During my incarceration, my family and friends were targeted with harassment, vandalism, and death threats.  So, given that back-story, you can probably imagine their reaction when I announced that I was about to become a very public advocate for changing how the judicial system and society deal with sex crimes, victims, and offenders.

Related imageThey freaked out.

But this was something I really needed to do.  I’ve never been one to sit back and let life dictate to me how things ought to be.  My stay in federal prison left me desperately needing to feel in charge of my own destiny once again.  Because of what I’ve been through, I feel I may be uniquely qualified to contribute to the national discussion in ways that I hope are insightful and based on real experiences rather than conjecture and ideology.  The fact that I have extensive previous experience in writing, politics, and public relations is icing on the cake.

I needed to assure my family and friends that I would do everything possible to prevent them from becoming the “collateral damage” in a fight that none of them wanted to have any part of.  I gave it a lot of thought, and this is the result of that contemplation.

Ten tips for sex offender registry advocates.  I hope you find this useful.

1  It isn’t always about you.  Despite appearances in the first few paragraphs of this article, I am trying very hard not to make my advocacy all about me.  Sure, I truly believe I’ve been screwed by an unfair and uncaring system but, then again, so has pretty much everyone else who’s been touched by our labyrinthine and dysfunctional judicial system.  I will let my experience inform and shape my advocacy and infuse my message with some level of credibility, but I won’t let it become a holy crusade to fix my particular problem.  You shouldn’t either.

2 Focus your message on your target market.  Your objective shouldn’t be to preach to the converted, but to convince the undecided.  To do that, we must find common ground for discussion and potential agreement with people outside our comfort zone.  Picking social media fights with people who are obstinately against you is a terrible waste of your valuable time and resources.  That hour you spent in a flame-war with a pin-head who will never see things your way could have been better spent engaging with a handful of people who are willing to see things your way. Focus also means looking for the most efficient expenditures or your energy.  Marching up and down the street with a protest sign isn’t very effective or safe.  Writing a letter to your congressman? Better.  Donating time or money to an organization working on your behalf?  Great!

3 Don’t allow yourself to become indifferent to evil.  It’s incredibly easy to fall into the trap of “whataboutism” or relative morality.  Aleksandr Solzhenitsyn said, “It is in the nature of the human being to seek a justification for his actions.”  Some folks unthinkingly justify themselves by accepting or minimizing the immoral or illegal actions of others.  Others feel better about themselves if they can condemn and persecute someone whom they consider more despicable than they are.  The world is confusing and complicated enough without all the dissembling.  Pointing out that rape is evil, even if you happen to be a sex offender, isn’t hypocrisy.  It’s simply stating the truth.

**Data shown:**
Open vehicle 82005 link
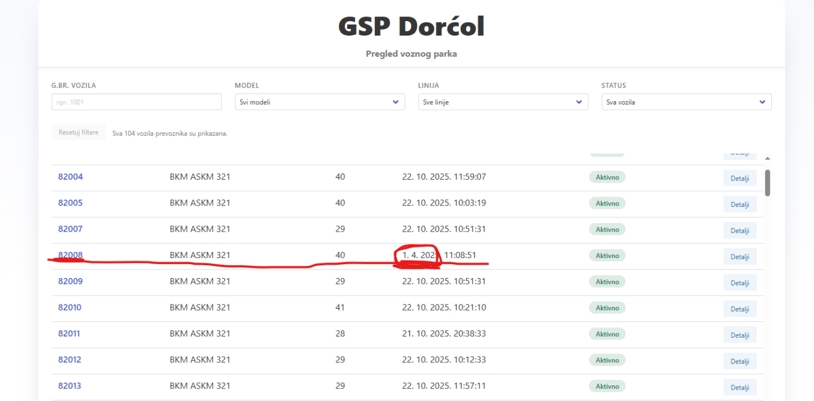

**Directive A:**
Answer these questions about the advocacy article above, one answer per line:
(i) What were the writer's family and friends targeted with during the incarceration?
(ii) According to tip 2, whom should advocates aim to convince?
(iii) Whom does tip 3 quote?
**Directive B:** Turn the paragraph of the advocacy article that begins "2 Focus your message on your target market" into a short bulleted list that keeps its main points.

**Written solution A:**
(i) Harassment, vandalism, and death threats.
(ii) The undecided.
(iii) Aleksandr Solzhenitsyn.

**Written solution B:**
- Aim to convince the undecided rather than preach to the converted.
- Look for common ground with people outside your comfort zone.
- Skip social media fights with people who are stubbornly against you. That time is better spent with people who are willing to see your side.
- Put your energy where it does the most good:
  - Marching with a protest sign isn't very effective or safe.
  - Writing to your congressman is better.
  - Giving time or money to an organization working on your behalf is great.